#### INFORMATION SUPPLIED:
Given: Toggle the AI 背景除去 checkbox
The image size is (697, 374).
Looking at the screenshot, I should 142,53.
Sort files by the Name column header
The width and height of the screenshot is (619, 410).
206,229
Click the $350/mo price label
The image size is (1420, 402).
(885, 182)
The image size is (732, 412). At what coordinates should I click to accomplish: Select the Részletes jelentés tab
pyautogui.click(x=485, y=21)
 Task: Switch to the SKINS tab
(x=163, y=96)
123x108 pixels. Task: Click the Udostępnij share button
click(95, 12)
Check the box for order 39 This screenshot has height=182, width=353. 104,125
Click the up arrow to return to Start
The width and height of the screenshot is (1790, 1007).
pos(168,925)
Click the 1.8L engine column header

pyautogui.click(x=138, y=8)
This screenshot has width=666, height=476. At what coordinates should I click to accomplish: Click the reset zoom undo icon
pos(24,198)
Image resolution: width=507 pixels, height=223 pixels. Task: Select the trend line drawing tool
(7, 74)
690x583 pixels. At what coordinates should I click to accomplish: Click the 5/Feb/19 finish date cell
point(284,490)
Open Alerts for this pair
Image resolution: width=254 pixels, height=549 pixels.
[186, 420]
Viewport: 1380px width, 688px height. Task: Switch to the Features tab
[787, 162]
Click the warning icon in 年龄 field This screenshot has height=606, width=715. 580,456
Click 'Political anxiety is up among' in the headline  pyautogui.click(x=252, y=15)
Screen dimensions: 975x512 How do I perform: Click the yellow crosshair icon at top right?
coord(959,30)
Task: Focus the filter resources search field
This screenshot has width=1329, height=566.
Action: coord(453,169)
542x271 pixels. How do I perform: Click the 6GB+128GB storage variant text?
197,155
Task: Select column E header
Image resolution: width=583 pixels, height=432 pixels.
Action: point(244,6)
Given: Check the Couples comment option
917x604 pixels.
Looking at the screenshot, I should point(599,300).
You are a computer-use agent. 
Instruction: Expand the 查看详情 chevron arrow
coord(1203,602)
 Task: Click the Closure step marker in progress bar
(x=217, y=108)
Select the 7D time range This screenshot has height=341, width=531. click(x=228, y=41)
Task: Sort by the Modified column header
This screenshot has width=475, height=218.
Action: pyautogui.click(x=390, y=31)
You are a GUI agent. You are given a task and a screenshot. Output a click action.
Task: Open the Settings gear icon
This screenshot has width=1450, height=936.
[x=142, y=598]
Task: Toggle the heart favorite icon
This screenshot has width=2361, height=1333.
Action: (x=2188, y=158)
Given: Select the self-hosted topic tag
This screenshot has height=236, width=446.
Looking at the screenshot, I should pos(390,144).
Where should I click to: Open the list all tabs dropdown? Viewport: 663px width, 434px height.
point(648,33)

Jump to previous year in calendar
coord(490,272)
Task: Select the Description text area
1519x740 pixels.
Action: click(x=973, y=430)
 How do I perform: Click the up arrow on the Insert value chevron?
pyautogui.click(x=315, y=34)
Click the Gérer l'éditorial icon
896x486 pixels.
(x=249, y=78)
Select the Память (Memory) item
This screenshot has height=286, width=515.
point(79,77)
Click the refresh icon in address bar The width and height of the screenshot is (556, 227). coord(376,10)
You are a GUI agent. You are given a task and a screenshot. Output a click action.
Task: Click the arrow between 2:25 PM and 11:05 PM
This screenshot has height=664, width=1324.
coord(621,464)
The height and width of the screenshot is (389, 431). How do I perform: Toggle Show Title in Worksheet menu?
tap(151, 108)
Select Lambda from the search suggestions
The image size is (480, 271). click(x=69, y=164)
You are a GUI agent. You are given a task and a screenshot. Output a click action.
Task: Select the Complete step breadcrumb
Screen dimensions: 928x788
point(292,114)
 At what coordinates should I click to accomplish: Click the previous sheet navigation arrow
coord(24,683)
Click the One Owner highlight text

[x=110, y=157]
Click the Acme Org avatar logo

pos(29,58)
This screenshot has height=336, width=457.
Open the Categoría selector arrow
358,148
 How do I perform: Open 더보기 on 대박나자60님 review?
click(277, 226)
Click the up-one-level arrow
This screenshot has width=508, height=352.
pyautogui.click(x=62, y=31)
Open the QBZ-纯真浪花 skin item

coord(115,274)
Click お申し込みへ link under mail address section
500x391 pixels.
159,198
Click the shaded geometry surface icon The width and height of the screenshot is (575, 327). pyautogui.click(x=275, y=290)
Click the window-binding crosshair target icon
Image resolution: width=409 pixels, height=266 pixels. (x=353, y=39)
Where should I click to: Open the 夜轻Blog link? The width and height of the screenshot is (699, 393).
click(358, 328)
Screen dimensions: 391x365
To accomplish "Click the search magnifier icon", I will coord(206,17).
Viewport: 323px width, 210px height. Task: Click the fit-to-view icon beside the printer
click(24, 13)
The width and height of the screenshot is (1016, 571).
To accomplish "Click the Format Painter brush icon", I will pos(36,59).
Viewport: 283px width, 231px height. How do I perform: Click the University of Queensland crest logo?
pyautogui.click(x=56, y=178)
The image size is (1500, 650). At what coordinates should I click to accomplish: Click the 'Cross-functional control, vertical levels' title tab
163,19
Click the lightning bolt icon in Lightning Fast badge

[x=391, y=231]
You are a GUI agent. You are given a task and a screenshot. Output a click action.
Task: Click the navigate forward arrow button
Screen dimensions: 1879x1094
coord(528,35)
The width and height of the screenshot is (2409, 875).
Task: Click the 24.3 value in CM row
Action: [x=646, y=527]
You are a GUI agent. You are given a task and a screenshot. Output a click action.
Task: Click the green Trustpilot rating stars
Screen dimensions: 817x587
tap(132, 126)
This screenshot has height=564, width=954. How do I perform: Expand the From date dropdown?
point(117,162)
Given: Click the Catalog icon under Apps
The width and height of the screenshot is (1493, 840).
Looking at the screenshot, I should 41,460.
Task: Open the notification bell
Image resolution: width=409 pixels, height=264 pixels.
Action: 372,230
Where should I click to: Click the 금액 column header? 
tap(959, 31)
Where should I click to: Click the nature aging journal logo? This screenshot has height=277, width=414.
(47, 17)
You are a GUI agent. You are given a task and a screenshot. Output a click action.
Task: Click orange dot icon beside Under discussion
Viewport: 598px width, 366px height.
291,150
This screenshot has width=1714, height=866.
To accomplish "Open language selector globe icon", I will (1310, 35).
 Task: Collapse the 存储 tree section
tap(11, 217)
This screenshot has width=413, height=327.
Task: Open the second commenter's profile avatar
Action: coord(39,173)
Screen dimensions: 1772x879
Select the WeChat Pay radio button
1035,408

#### REQUIREMENTS:
Copy out the full listing again, swapping every "Viewport" for "Window" and leaving everything else unchanged.

#### OUTPUT OF THE TASK:
Given: Toggle the AI 背景除去 checkbox
The image size is (697, 374).
Looking at the screenshot, I should 142,53.
Sort files by the Name column header
The width and height of the screenshot is (619, 410).
206,229
Click the $350/mo price label
The image size is (1420, 402).
(885, 182)
The image size is (732, 412). At what coordinates should I click to accomplish: Select the Részletes jelentés tab
pyautogui.click(x=485, y=21)
 Task: Switch to the SKINS tab
(x=163, y=96)
123x108 pixels. Task: Click the Udostępnij share button
click(95, 12)
Check the box for order 39 This screenshot has height=182, width=353. 104,125
Click the up arrow to return to Start
The width and height of the screenshot is (1790, 1007).
pos(168,925)
Click the 1.8L engine column header

pyautogui.click(x=138, y=8)
This screenshot has width=666, height=476. At what coordinates should I click to accomplish: Click the reset zoom undo icon
pos(24,198)
Image resolution: width=507 pixels, height=223 pixels. Task: Select the trend line drawing tool
(7, 74)
690x583 pixels. At what coordinates should I click to accomplish: Click the 5/Feb/19 finish date cell
point(284,490)
Open Alerts for this pair
Image resolution: width=254 pixels, height=549 pixels.
[186, 420]
Window: 1380px width, 688px height. Task: Switch to the Features tab
[787, 162]
Click the warning icon in 年龄 field This screenshot has height=606, width=715. 580,456
Click 'Political anxiety is up among' in the headline  pyautogui.click(x=252, y=15)
Screen dimensions: 975x512 How do I perform: Click the yellow crosshair icon at top right?
coord(959,30)
Task: Focus the filter resources search field
This screenshot has width=1329, height=566.
Action: coord(453,169)
542x271 pixels. How do I perform: Click the 6GB+128GB storage variant text?
197,155
Task: Select column E header
Image resolution: width=583 pixels, height=432 pixels.
Action: point(244,6)
Given: Check the Couples comment option
917x604 pixels.
Looking at the screenshot, I should point(599,300).
You are a computer-use agent. 
Instruction: Expand the 查看详情 chevron arrow
coord(1203,602)
 Task: Click the Closure step marker in progress bar
(x=217, y=108)
Select the 7D time range This screenshot has height=341, width=531. click(x=228, y=41)
Task: Sort by the Modified column header
This screenshot has width=475, height=218.
Action: pyautogui.click(x=390, y=31)
You are a GUI agent. You are given a task and a screenshot. Output a click action.
Task: Open the Settings gear icon
This screenshot has width=1450, height=936.
[x=142, y=598]
Task: Toggle the heart favorite icon
This screenshot has width=2361, height=1333.
Action: (x=2188, y=158)
Given: Select the self-hosted topic tag
This screenshot has height=236, width=446.
Looking at the screenshot, I should pos(390,144).
Where should I click to: Open the list all tabs dropdown? Window: 663px width, 434px height.
point(648,33)

Jump to previous year in calendar
coord(490,272)
Task: Select the Description text area
1519x740 pixels.
Action: click(x=973, y=430)
 How do I perform: Click the up arrow on the Insert value chevron?
pyautogui.click(x=315, y=34)
Click the Gérer l'éditorial icon
896x486 pixels.
(x=249, y=78)
Select the Память (Memory) item
This screenshot has height=286, width=515.
point(79,77)
Click the refresh icon in address bar The width and height of the screenshot is (556, 227). coord(376,10)
You are a GUI agent. You are given a task and a screenshot. Output a click action.
Task: Click the arrow between 2:25 PM and 11:05 PM
This screenshot has height=664, width=1324.
coord(621,464)
The height and width of the screenshot is (389, 431). How do I perform: Toggle Show Title in Worksheet menu?
tap(151, 108)
Select Lambda from the search suggestions
The image size is (480, 271). click(x=69, y=164)
You are a GUI agent. You are given a task and a screenshot. Output a click action.
Task: Select the Complete step breadcrumb
Screen dimensions: 928x788
point(292,114)
 At what coordinates should I click to accomplish: Click the previous sheet navigation arrow
coord(24,683)
Click the One Owner highlight text

[x=110, y=157]
Click the Acme Org avatar logo

pos(29,58)
This screenshot has height=336, width=457.
Open the Categoría selector arrow
358,148
 How do I perform: Open 더보기 on 대박나자60님 review?
click(277, 226)
Click the up-one-level arrow
This screenshot has width=508, height=352.
pyautogui.click(x=62, y=31)
Open the QBZ-纯真浪花 skin item

coord(115,274)
Click お申し込みへ link under mail address section
500x391 pixels.
159,198
Click the shaded geometry surface icon The width and height of the screenshot is (575, 327). pyautogui.click(x=275, y=290)
Click the window-binding crosshair target icon
Image resolution: width=409 pixels, height=266 pixels. (x=353, y=39)
Where should I click to: Open the 夜轻Blog link? The width and height of the screenshot is (699, 393).
click(358, 328)
Screen dimensions: 391x365
To accomplish "Click the search magnifier icon", I will coord(206,17).
Window: 323px width, 210px height. Task: Click the fit-to-view icon beside the printer
click(24, 13)
The width and height of the screenshot is (1016, 571).
To accomplish "Click the Format Painter brush icon", I will pos(36,59).
Window: 283px width, 231px height. How do I perform: Click the University of Queensland crest logo?
pyautogui.click(x=56, y=178)
The image size is (1500, 650). At what coordinates should I click to accomplish: Click the 'Cross-functional control, vertical levels' title tab
163,19
Click the lightning bolt icon in Lightning Fast badge

[x=391, y=231]
You are a GUI agent. You are given a task and a screenshot. Output a click action.
Task: Click the navigate forward arrow button
Screen dimensions: 1879x1094
coord(528,35)
The width and height of the screenshot is (2409, 875).
Task: Click the 24.3 value in CM row
Action: [x=646, y=527]
You are a GUI agent. You are given a task and a screenshot. Output a click action.
Task: Click the green Trustpilot rating stars
Screen dimensions: 817x587
tap(132, 126)
This screenshot has height=564, width=954. How do I perform: Expand the From date dropdown?
point(117,162)
Given: Click the Catalog icon under Apps
The width and height of the screenshot is (1493, 840).
Looking at the screenshot, I should 41,460.
Task: Open the notification bell
Image resolution: width=409 pixels, height=264 pixels.
Action: 372,230
Where should I click to: Click the 금액 column header? 
tap(959, 31)
Where should I click to: Click the nature aging journal logo? This screenshot has height=277, width=414.
(47, 17)
You are a GUI agent. You are given a task and a screenshot. Output a click action.
Task: Click orange dot icon beside Under discussion
Window: 598px width, 366px height.
291,150
This screenshot has width=1714, height=866.
To accomplish "Open language selector globe icon", I will (1310, 35).
 Task: Collapse the 存储 tree section
tap(11, 217)
This screenshot has width=413, height=327.
Task: Open the second commenter's profile avatar
Action: coord(39,173)
Screen dimensions: 1772x879
Select the WeChat Pay radio button
1035,408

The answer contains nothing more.